Die Kammersymphonie Berlin spielt unter Jürgen Bruns engagiert und mit viel Verve - die mitgeschnittenen Bravo-Rufe aus dem Publikum an Ende sind beileibe kein Zufall.

FANNY HENSEL

Fanny Hensel

Die Schwester Felix Mendelssohn-Bartholdys teilt das Schicksal vieler weiblicher Musiktalente der damaligen Zeit: Als Ausführende akzeptiert, als Schaffende, als Komponistin aber an den Rand gedrängt. Allenfalls noch das kleine kammermusikalische Format wollte man der Frau zugestehen, nicht aber die große, orchestrale Form. Fanny Hensel hat sich weitgehend in dieses Schicksal bzw. diese Konvention gefügt. Mit der dramatischen Szene "Hero und Leander" jedoch hat sie sie kurzzeitig verlassen und sich den Übergriff in die Männerdomäne gestattet. Es handelt sich um ein sehr deutsch-romantisches, meldodramatisches Stück für Sopran und Orchester, das die Geschichte Heros erzählt, die Leander liebt. Dieser schwimmt jede Nacht vom anderen Meeresufer zu ihr hinüber und eine von Hero entzündete Fackel weist ihm dabei zuverlässig den Weg. Eines Nachts jedoch verlischt die Fackel durch einen Sturm und Hero muss mit ansehen, wie ihr Geliebter im Meer ertrinkt, woraufhin auch sie selbst sich in die Fluten stürzt.
Fanny Hensel nahm die Geschichte zum Anlaß für eine farbige, vielfältige musikalische Natur- und Stimmungsschilderung, die bisweilen recht plakativ und pathetisch ausfällt, insoweit jedoch durchaus dem damaligen Zeitgeschmack entspricht. Die Sopranistin Maacha Deubner unterstützt unglücklicherweise den Zug ins Übertriebene noch durch eine manchenteils hysterisch eng geführte Stimme.

LUISE ADOPLHA LE BEAU

Le Beau

...wurde zu Lebzeiten immerhin bereits als Komponistin beachtet und z.T. auch geschätzt. Bei der Uraufführung ihres Klavierkonzerts op. 37 saß die damals schon 72jährige im Jahre 1888 zudem noch selbst als Virtuosin am Klavier. Und so ist das Werk auch in erster Linie ein Virtuosenstück, im Geiste etwa der Klavierkonzerte Chopins. Chromatische Linien und Läufe, lyrische Seitenthemen und großformatige, flächige Orchestereinsätze wechseln einander ab. Da wirkt vieles doch recht konventionell und redundant. Andererseits finden sich harmonisch und rhythmisch reizvolle Passagen und hochauffahrende, energiegeladene Streichereinwürfe, ähnlich wie bei Emilie Mayers Symphonie. Katia Tchemberdji wird als Solistin am Klavier der technisch nicht einfachen Aufgabe gut gerecht, ohne sich um ein (fehlplatziertes) Übermaß an Gestaltungswillen zu bemühen.

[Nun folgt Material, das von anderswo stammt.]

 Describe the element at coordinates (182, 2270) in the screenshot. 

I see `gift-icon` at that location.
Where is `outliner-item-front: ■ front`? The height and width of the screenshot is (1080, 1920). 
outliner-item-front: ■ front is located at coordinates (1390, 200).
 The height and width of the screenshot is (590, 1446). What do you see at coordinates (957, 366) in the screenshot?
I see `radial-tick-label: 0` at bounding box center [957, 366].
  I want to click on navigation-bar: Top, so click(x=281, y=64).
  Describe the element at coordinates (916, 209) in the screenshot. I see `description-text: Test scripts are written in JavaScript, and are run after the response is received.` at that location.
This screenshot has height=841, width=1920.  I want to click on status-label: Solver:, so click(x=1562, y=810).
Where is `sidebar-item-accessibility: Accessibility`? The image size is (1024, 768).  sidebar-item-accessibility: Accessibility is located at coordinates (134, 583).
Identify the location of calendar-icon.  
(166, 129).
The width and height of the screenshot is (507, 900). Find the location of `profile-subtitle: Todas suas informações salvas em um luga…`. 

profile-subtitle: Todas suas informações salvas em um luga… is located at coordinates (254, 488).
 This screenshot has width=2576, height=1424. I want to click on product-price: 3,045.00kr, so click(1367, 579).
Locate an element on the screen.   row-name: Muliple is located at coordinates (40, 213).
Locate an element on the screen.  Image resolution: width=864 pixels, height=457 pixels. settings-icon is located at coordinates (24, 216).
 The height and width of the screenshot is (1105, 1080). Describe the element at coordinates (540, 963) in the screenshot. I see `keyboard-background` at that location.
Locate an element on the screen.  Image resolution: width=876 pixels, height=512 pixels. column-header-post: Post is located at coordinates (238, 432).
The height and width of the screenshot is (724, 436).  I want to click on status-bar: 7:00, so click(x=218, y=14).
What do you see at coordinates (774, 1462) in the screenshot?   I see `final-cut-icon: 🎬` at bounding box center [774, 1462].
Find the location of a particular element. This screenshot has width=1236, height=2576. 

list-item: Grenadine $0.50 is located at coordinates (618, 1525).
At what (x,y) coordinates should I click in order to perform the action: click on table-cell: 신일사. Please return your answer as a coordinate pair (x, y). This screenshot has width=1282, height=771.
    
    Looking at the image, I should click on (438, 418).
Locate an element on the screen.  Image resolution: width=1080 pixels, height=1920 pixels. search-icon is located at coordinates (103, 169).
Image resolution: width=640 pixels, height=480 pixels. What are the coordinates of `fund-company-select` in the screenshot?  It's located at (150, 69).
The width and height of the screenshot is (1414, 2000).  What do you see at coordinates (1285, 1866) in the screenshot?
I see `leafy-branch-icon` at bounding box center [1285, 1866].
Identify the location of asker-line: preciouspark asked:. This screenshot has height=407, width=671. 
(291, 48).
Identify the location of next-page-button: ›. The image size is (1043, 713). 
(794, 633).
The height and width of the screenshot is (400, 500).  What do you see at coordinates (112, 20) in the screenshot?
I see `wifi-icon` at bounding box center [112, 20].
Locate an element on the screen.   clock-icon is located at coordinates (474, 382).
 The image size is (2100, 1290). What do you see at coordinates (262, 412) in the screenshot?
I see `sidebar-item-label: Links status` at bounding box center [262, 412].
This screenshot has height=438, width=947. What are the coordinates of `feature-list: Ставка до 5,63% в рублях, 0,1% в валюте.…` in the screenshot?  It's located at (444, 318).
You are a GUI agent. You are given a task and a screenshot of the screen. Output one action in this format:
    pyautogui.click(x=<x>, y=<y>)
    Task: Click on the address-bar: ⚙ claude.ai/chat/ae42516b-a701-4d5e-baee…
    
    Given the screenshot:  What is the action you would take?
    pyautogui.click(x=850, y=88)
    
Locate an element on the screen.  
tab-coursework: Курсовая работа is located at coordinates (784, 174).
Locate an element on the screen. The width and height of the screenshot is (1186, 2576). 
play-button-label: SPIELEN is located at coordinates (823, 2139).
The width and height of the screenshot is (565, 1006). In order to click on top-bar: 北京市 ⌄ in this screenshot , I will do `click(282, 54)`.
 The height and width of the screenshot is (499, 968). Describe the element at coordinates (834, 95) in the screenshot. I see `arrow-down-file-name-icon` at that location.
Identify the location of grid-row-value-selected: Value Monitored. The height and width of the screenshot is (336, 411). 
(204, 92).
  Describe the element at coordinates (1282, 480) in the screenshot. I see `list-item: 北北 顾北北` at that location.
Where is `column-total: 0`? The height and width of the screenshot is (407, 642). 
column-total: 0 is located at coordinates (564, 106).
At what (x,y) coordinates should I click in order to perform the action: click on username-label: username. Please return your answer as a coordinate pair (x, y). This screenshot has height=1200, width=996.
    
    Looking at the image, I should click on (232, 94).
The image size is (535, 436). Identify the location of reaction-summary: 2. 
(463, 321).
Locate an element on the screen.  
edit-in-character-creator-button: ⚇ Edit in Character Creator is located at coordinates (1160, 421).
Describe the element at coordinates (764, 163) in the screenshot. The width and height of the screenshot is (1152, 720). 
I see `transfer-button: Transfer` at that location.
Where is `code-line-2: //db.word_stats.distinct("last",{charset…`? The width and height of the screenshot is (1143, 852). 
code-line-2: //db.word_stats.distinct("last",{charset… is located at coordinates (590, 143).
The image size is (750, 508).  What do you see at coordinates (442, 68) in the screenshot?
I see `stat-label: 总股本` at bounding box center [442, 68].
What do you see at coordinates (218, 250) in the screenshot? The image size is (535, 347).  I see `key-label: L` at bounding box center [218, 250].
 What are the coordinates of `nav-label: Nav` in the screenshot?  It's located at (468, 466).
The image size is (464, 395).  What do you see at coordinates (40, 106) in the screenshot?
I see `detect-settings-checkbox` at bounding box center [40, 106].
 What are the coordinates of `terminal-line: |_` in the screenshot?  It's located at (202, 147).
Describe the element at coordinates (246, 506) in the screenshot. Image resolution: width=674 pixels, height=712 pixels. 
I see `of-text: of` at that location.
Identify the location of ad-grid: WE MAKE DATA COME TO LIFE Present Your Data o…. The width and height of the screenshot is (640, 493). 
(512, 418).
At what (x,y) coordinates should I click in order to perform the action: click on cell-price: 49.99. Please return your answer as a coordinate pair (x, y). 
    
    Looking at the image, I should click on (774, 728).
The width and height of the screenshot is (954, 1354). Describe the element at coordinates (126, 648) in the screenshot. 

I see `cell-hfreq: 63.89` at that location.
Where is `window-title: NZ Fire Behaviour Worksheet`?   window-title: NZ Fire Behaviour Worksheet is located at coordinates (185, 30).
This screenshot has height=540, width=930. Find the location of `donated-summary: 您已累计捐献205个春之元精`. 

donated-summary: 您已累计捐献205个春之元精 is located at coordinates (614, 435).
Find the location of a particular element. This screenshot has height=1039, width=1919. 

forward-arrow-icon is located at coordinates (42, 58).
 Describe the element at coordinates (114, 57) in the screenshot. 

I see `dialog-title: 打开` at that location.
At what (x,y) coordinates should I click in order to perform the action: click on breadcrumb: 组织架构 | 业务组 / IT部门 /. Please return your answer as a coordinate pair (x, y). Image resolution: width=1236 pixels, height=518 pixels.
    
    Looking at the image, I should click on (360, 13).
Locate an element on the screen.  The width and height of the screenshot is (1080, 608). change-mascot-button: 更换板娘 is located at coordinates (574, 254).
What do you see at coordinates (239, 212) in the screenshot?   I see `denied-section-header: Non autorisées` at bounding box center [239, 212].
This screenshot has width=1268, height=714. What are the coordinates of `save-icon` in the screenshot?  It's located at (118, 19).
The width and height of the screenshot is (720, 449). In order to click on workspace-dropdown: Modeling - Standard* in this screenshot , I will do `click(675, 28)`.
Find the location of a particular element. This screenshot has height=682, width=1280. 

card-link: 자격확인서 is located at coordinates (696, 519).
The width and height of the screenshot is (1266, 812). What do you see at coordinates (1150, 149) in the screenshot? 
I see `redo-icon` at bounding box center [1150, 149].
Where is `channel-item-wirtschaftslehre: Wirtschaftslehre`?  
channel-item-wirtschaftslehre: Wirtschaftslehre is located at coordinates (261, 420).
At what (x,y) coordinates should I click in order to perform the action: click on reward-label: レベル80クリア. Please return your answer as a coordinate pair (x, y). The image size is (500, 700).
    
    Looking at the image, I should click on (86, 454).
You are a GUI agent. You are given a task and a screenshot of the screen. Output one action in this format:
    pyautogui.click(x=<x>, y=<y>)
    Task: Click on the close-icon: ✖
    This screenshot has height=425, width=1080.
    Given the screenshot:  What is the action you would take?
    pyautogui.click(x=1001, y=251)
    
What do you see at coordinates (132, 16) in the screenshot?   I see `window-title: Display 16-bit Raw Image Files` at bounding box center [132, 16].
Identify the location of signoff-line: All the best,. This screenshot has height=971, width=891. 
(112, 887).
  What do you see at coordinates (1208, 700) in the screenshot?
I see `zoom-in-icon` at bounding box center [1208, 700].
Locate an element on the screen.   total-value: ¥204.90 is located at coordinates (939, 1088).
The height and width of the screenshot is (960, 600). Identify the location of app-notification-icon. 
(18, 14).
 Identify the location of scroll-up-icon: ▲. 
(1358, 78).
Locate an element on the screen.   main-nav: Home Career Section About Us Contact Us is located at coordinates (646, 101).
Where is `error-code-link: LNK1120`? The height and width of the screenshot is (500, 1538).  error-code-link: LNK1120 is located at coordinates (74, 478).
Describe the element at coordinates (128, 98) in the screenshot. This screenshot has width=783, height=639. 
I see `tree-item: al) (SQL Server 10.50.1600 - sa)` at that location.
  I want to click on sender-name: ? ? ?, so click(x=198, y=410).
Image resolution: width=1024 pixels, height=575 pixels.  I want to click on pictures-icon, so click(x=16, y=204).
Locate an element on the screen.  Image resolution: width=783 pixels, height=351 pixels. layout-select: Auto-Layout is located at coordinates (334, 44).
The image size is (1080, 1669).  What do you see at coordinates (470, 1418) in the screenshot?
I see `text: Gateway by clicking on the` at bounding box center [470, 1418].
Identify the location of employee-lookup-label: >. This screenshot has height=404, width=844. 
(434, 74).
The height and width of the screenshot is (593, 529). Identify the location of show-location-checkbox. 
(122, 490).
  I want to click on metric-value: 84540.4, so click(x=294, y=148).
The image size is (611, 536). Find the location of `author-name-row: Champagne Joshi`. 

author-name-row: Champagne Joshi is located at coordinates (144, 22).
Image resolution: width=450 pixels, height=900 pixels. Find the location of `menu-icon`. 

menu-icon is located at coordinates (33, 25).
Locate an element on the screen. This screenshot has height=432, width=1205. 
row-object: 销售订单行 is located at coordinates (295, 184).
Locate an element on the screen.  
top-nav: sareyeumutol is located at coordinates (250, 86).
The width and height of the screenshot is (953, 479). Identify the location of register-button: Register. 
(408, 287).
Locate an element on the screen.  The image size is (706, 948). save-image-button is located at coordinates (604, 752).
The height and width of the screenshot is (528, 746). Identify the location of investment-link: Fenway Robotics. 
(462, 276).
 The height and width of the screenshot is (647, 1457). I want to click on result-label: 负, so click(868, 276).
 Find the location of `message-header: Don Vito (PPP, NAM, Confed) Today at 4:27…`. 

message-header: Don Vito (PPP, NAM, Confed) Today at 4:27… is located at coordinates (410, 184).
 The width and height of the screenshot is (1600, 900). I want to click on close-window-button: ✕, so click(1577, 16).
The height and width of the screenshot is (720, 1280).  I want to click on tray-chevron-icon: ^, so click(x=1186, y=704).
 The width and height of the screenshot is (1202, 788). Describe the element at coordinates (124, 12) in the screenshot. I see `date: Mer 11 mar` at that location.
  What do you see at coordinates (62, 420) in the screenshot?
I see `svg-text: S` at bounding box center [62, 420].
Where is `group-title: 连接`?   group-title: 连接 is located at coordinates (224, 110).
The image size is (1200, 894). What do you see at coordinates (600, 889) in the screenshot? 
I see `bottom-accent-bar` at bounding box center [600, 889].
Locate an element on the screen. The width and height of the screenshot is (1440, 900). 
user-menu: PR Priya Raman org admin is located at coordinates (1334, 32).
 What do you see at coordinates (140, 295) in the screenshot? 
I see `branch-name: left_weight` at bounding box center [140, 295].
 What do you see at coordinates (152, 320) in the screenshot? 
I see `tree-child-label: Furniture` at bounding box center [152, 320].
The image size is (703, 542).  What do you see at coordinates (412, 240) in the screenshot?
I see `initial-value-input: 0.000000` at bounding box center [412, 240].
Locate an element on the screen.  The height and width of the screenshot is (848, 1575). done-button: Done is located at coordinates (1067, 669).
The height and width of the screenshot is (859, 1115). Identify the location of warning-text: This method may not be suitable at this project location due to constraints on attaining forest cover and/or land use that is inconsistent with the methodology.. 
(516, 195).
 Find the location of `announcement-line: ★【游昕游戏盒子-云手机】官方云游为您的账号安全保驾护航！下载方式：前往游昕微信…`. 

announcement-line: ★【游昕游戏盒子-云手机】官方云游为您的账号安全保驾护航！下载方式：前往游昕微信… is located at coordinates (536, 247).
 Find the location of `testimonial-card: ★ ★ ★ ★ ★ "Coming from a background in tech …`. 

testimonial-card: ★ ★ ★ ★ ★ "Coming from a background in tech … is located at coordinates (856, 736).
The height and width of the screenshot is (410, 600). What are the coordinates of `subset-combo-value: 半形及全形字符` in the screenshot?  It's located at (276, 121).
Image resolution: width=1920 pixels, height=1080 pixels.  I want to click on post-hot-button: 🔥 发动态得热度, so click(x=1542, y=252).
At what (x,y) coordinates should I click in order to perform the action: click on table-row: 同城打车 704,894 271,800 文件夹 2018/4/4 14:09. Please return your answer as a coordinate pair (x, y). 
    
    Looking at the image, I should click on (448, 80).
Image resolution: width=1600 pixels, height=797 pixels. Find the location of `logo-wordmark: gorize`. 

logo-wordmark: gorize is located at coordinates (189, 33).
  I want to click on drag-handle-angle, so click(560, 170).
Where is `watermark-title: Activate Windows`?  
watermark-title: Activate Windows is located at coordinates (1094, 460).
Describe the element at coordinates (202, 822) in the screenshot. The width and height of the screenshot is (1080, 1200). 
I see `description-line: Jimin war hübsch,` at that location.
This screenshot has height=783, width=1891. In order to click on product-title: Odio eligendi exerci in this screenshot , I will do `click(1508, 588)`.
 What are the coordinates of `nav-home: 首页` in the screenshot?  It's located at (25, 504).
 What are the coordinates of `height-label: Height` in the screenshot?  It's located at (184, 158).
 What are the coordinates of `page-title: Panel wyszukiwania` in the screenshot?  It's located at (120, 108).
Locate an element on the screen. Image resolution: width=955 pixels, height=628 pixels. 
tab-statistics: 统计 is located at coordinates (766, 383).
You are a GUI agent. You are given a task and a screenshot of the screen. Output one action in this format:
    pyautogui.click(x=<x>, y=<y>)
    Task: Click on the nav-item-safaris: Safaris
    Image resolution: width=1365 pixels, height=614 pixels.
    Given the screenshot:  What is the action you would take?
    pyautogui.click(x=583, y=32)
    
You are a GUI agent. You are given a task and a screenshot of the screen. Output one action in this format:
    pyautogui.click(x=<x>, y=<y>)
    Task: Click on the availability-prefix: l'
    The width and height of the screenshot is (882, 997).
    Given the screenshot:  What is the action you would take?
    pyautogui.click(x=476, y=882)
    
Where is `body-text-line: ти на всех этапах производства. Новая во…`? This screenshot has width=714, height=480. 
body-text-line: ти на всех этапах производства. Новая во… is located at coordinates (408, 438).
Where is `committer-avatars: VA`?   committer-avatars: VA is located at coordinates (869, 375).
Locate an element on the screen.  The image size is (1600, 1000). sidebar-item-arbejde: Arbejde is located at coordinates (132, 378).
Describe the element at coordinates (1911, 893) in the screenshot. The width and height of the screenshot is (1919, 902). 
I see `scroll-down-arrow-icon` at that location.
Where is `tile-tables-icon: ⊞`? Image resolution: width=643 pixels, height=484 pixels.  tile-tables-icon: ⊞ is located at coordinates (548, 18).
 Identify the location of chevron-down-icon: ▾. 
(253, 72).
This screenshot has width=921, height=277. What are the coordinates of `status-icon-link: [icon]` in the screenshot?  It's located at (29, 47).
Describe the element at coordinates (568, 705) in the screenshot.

Diese CD weist also den Weg auf vergessene Pfade der Musikgeschichte und ist vor allem wegen der Aufnahme der 5. Symphonie verdienstvoll. Die Tonqualität genügt nicht eben den allerhöchsten Ansprüchen, aber wer den Loudness-Regler an seiner Anlage ein bißchen bemüht, erhält doch ein relativ ordentliches Klangbild.